That’s another beef I have with summertime: Time. Yes, that Time, the Standard Time kind of time. I like Standard Time. Not Daylight Time. This Daylight Savings Time nonsense has gone on too long and has to stop. You are supposed to get up early in the summer as the morning is the best time. It’s cool, the sun’s warmth is welcome, the emerging light colors everything beautifully. When I was teaching, I hated the fact that I had to rise early in the summer. I’d spent all year getting up at the crack of dawn, I wanted to sleep in during vacation. But you can’t, you’ll waste the day.

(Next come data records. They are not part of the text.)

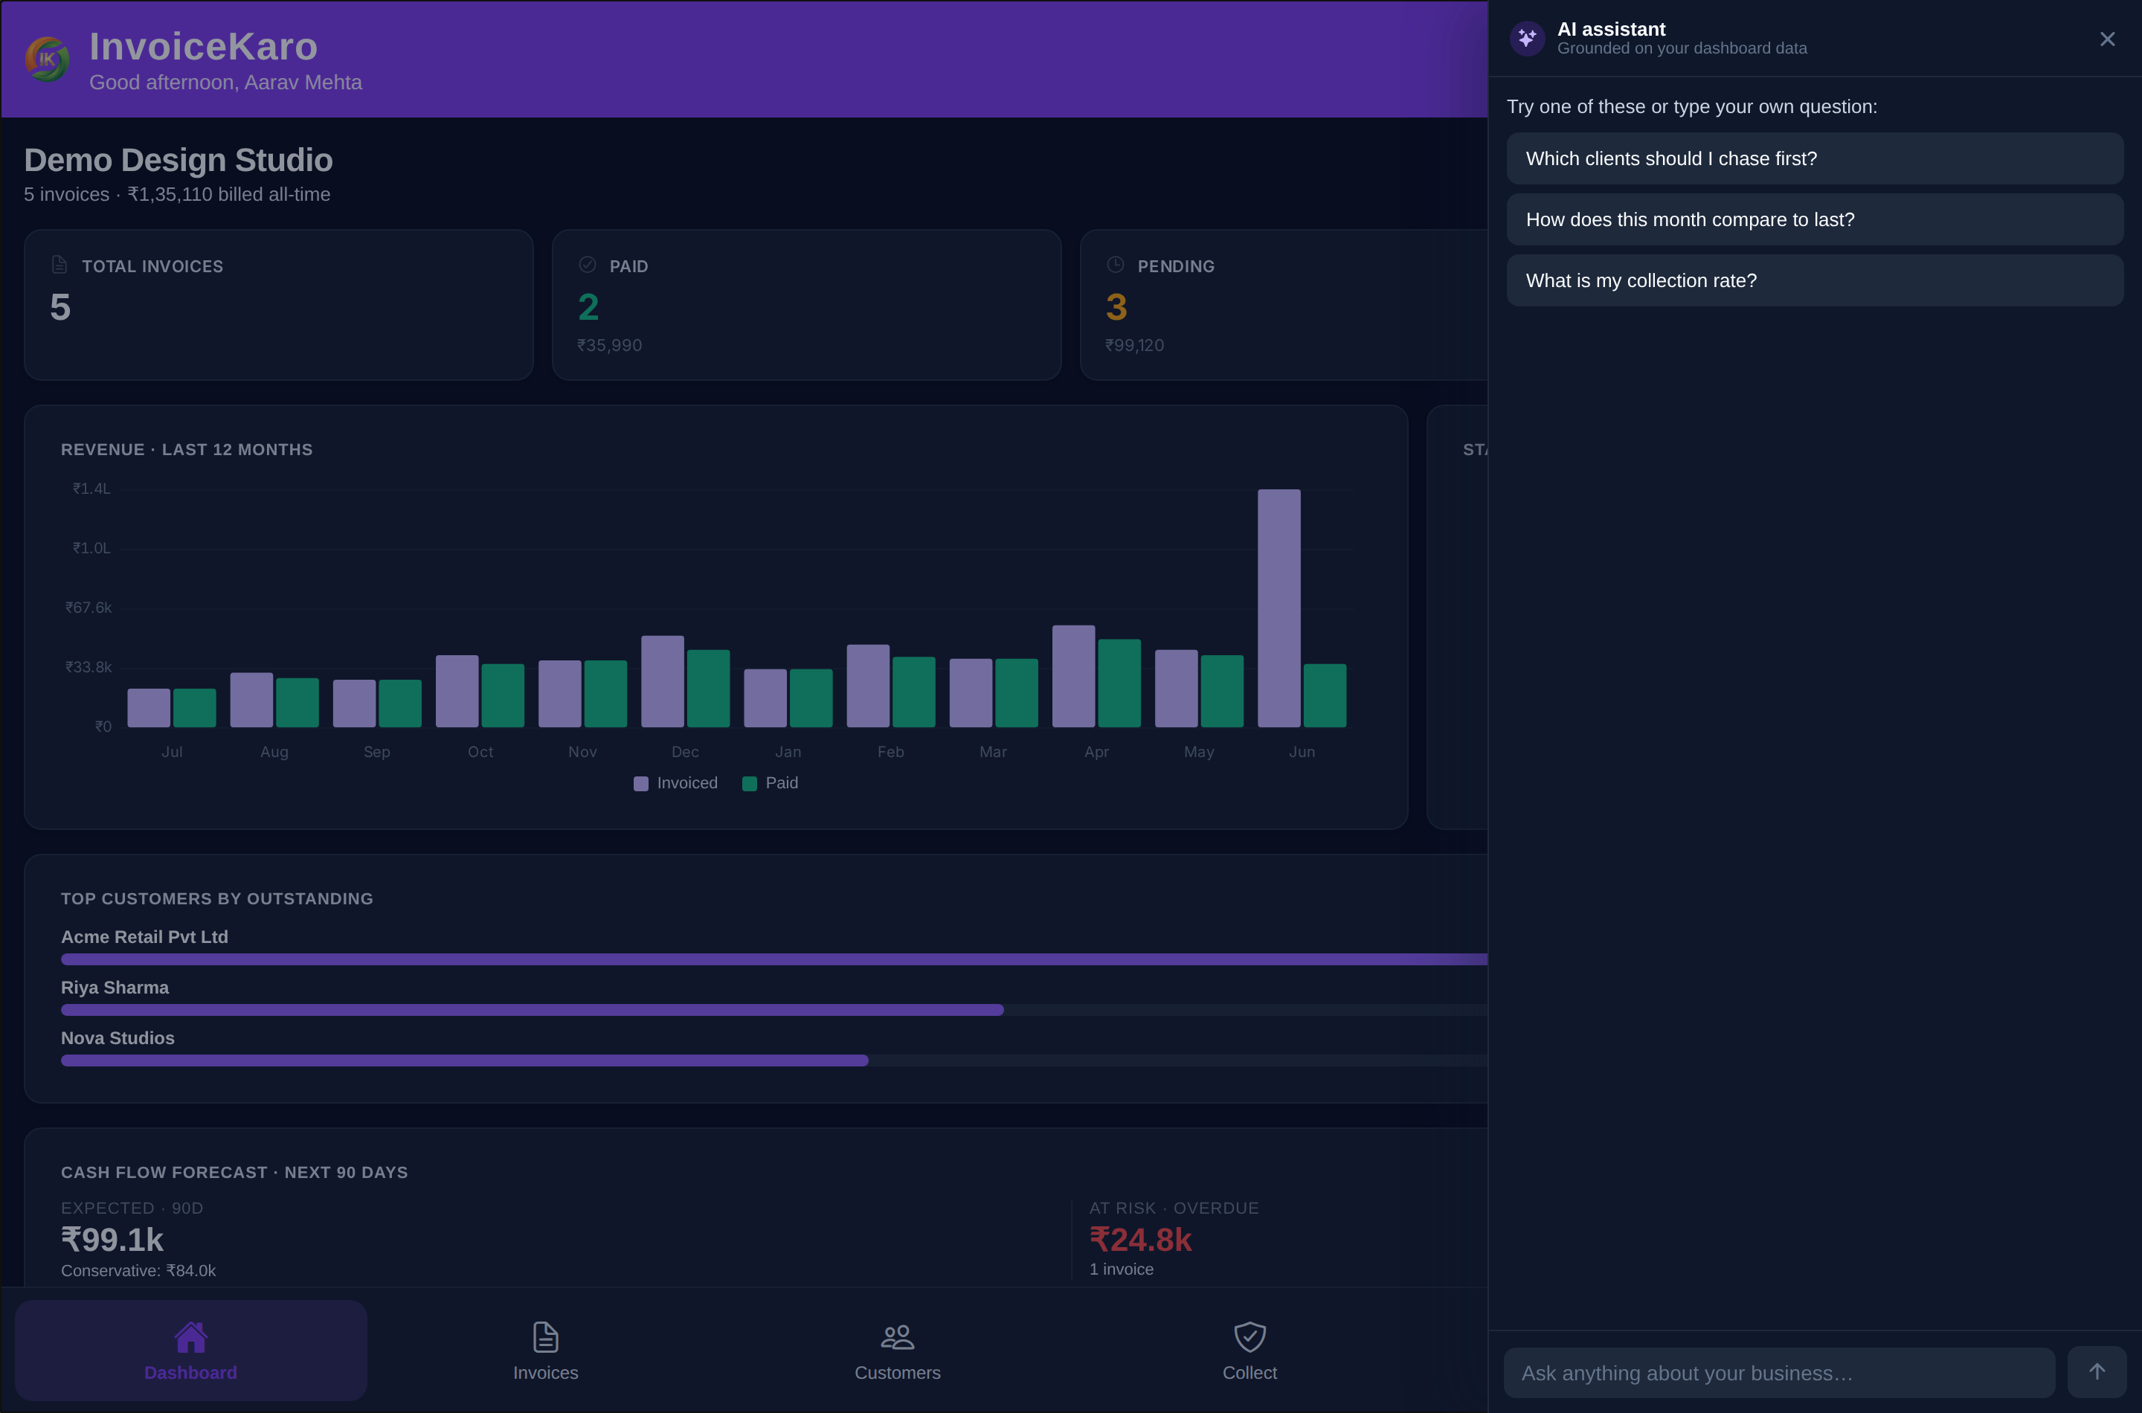Toggle the Paid legend swatch
The image size is (2142, 1413).
tap(749, 783)

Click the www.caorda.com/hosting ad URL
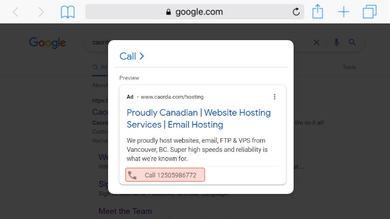click(x=172, y=97)
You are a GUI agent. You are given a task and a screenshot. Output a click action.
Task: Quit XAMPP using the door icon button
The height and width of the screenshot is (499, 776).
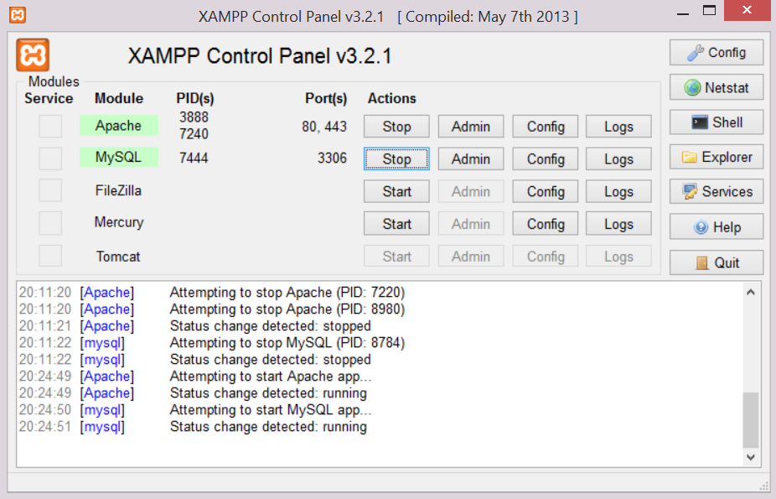(x=717, y=262)
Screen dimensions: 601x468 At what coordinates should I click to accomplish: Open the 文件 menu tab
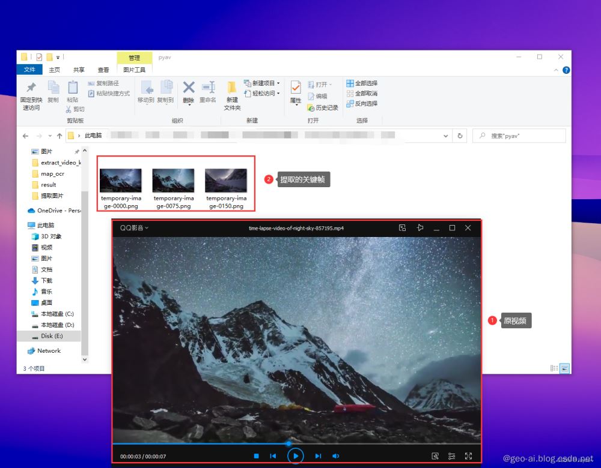tap(29, 70)

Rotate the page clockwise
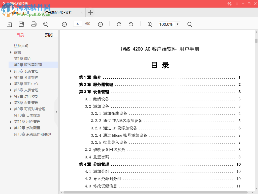[118, 24]
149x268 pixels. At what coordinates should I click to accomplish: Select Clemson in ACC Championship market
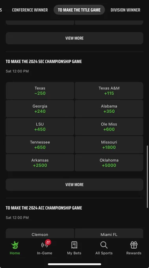pyautogui.click(x=40, y=233)
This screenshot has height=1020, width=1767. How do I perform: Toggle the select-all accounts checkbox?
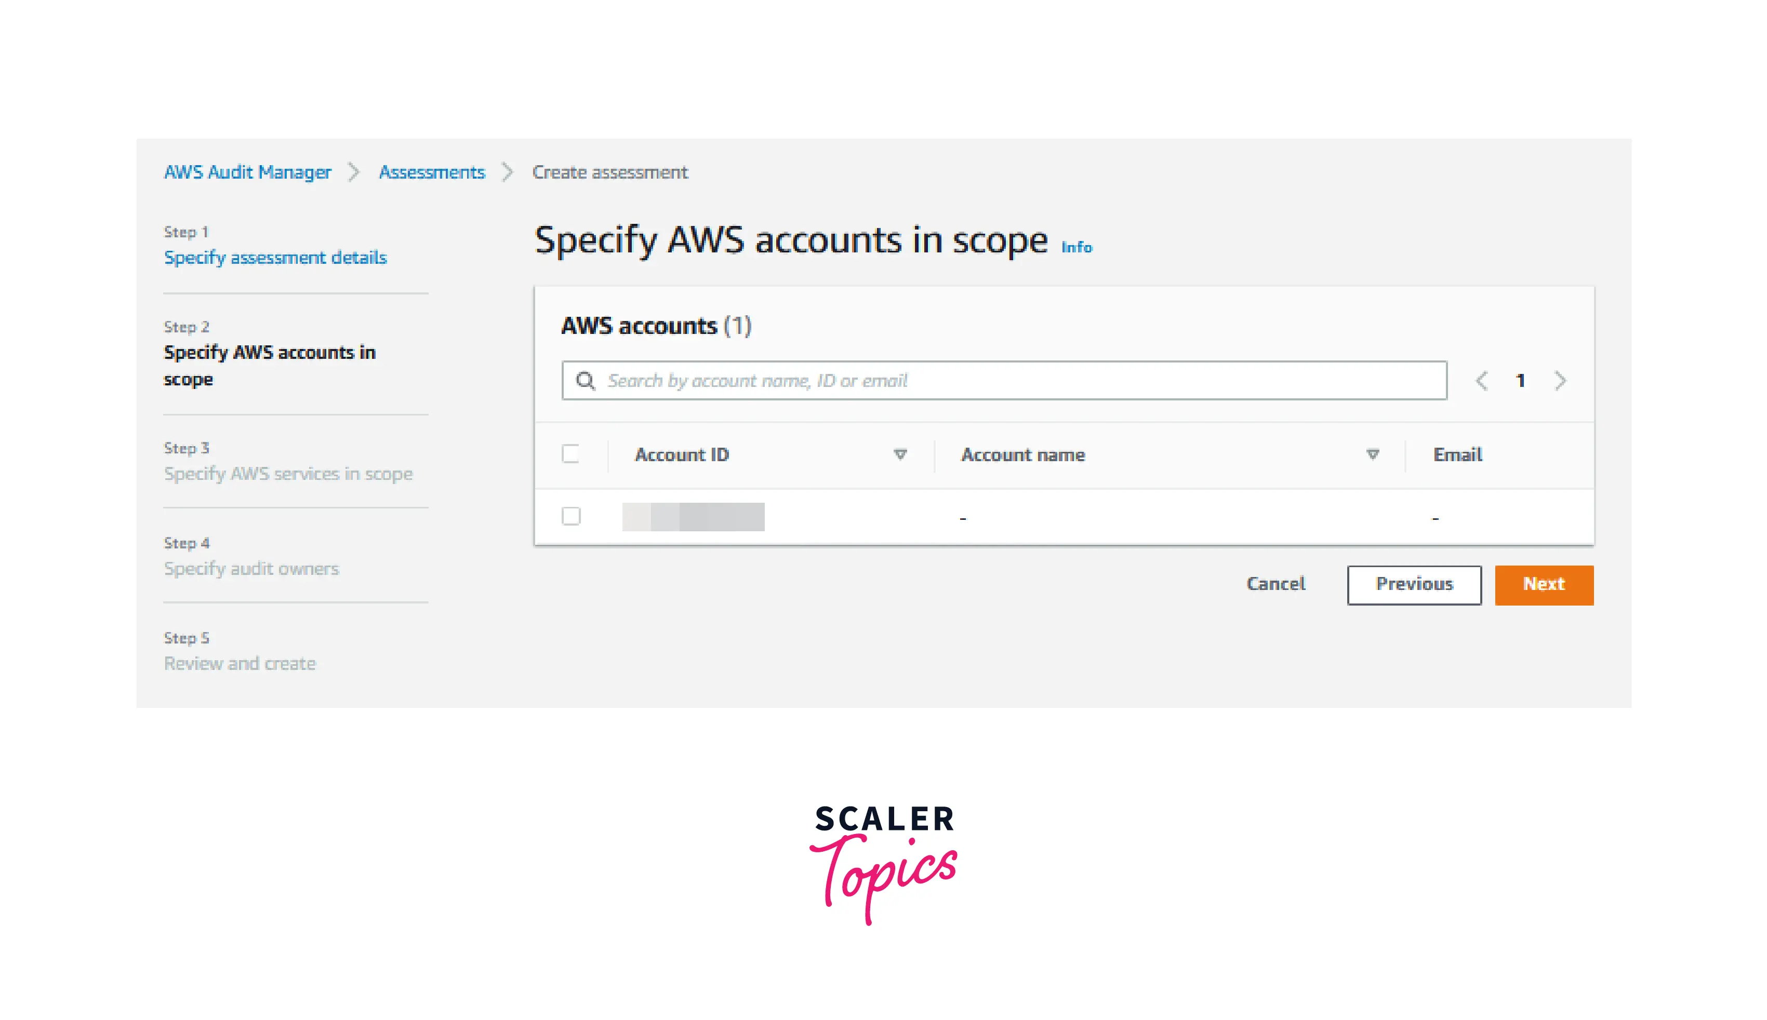click(x=570, y=454)
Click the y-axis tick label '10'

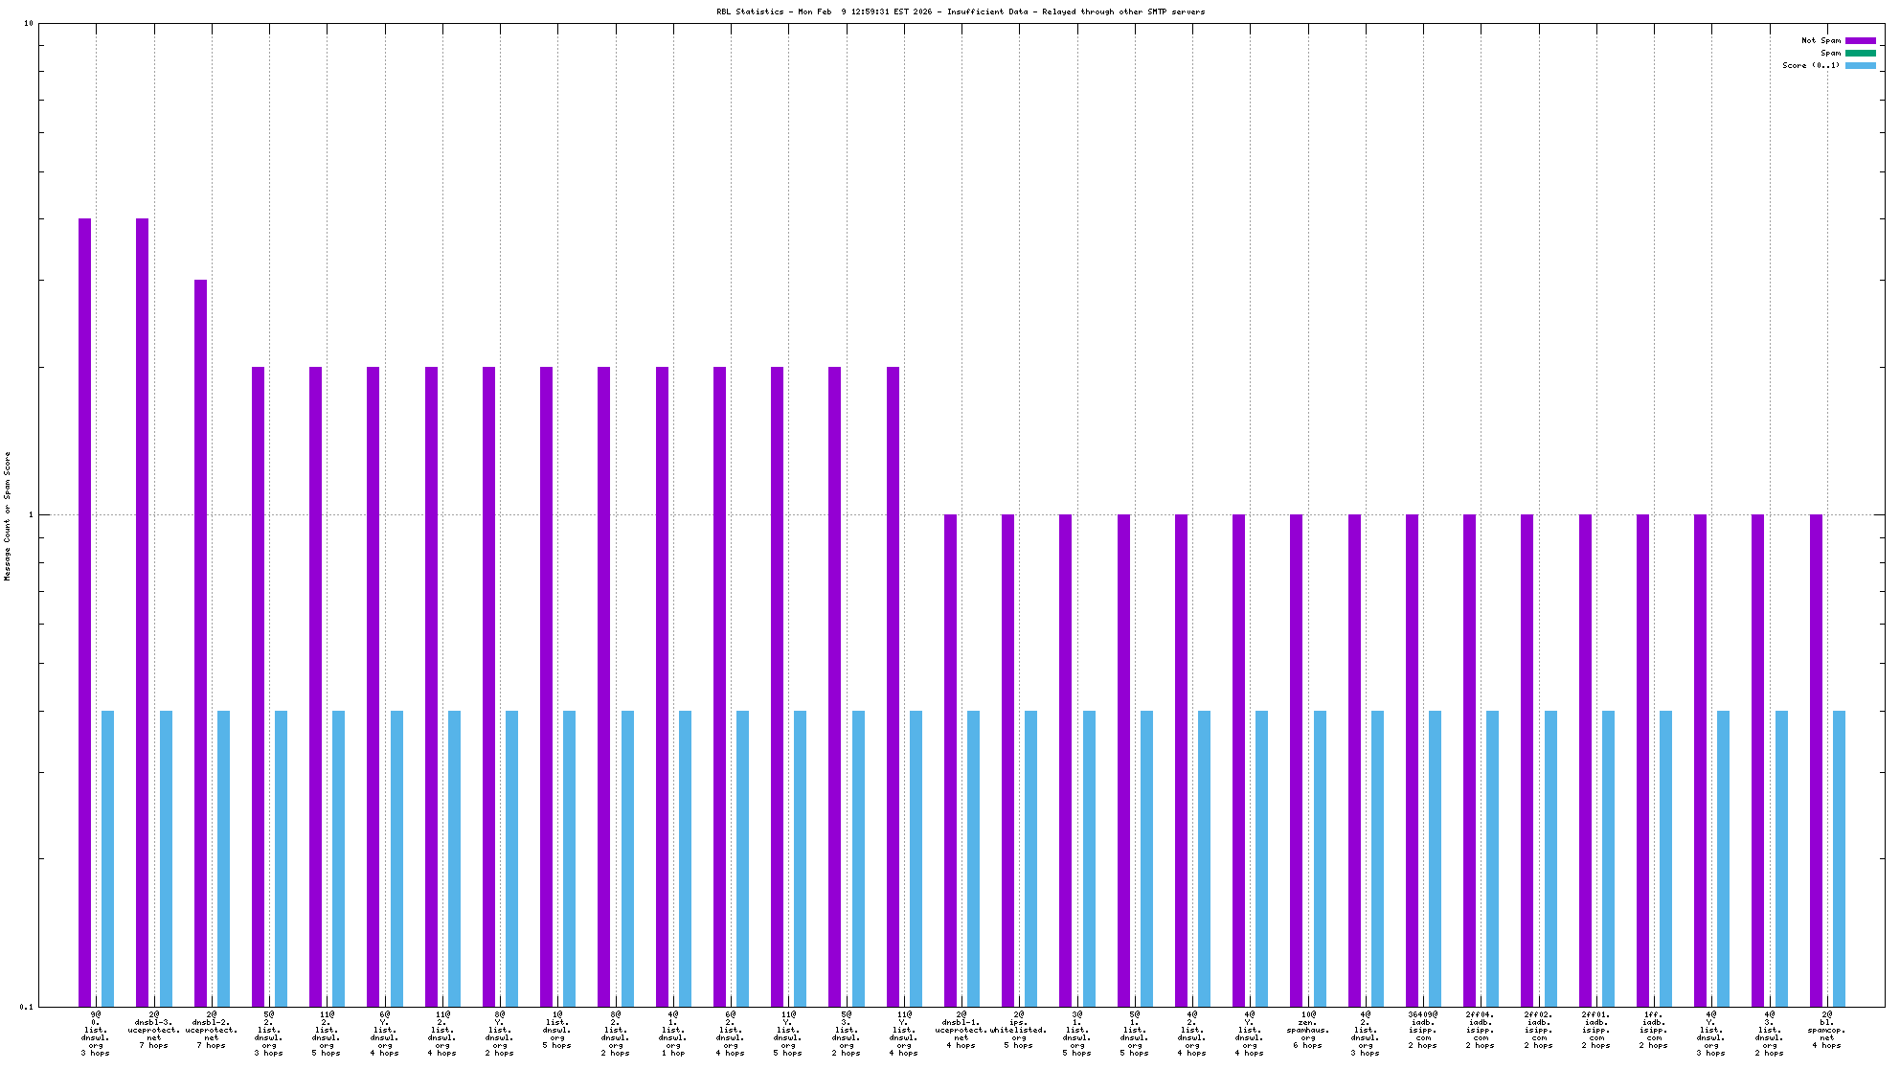pyautogui.click(x=28, y=24)
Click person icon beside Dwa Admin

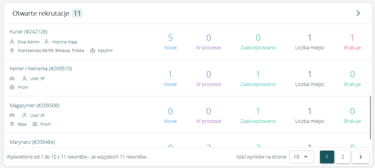(x=12, y=42)
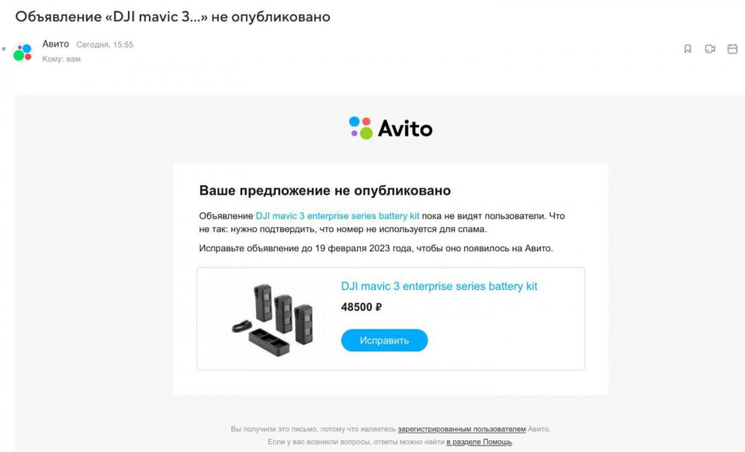The height and width of the screenshot is (452, 745).
Task: Open the в разделе Помощь link
Action: click(x=479, y=442)
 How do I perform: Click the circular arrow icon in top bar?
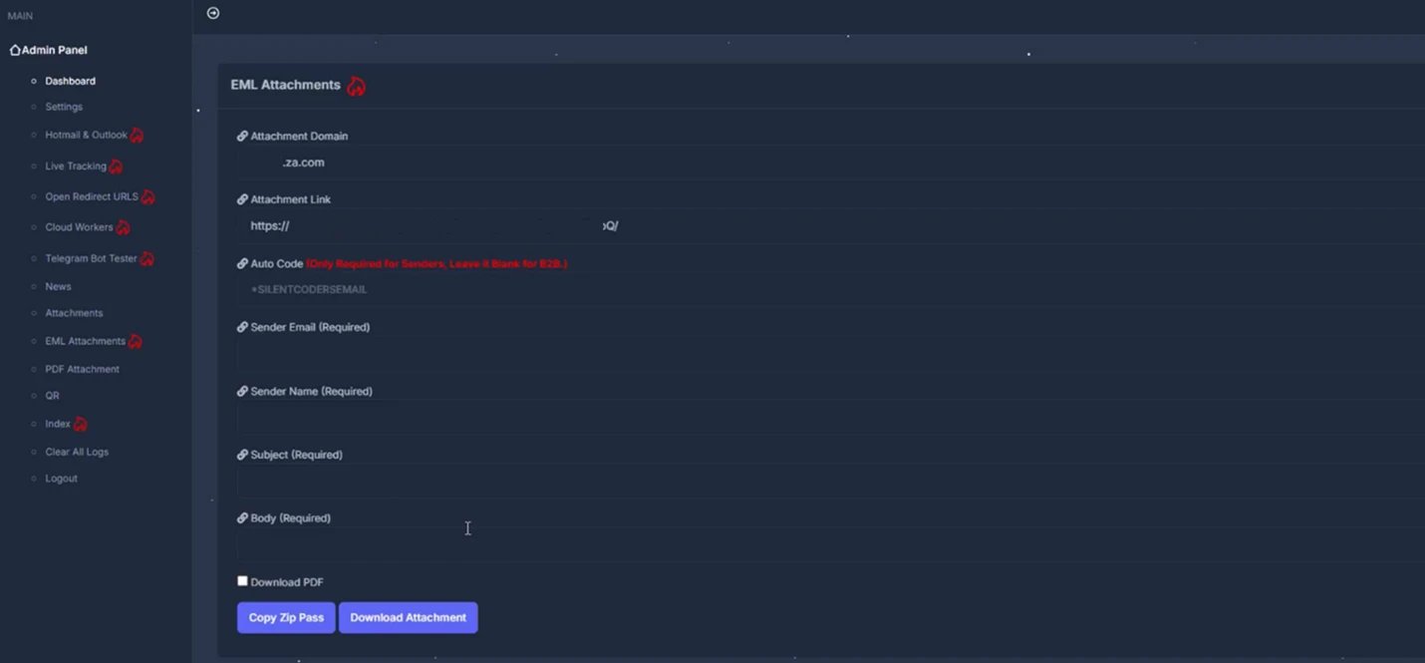click(x=212, y=13)

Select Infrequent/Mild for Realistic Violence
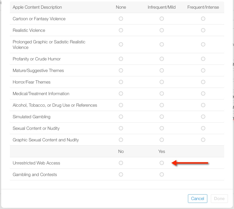click(x=162, y=30)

At night when the sun drops below the mountains it cools off and you can be outside again. But it doesn’t get dark when it should, it gets dark an hour later. Bullshit, I say. That’s perfectly good dark time being wasted. I used to be in an astronomy club and the editor of the newsletter would call DST “Darkness Squandering Time” and I can’t do better. That’s it exactly. Other than the liberal use of air conditioning the only way I can tolerate the damn summer heat around here is to take advantage of the dark.

When the moon’s out on a summer evening and you can listen to a ballgame and sip some bourbon and see everything illuminated around you in that soft light you feel like life is pretty good. And the nights when the moon is down you can look up and see the stars and the planets and think about how big it all is and how small you are and that every moment is more beautiful than the next.

Then it’s 104ºF the next day and some of that joie de vivre wears off, but that’s why Mitsubishi invented Mr. Slim. Seriously, this is some bad-ass technology! Thank you, nameless engineers, for fashioning this device, it allows me to survive the long summer.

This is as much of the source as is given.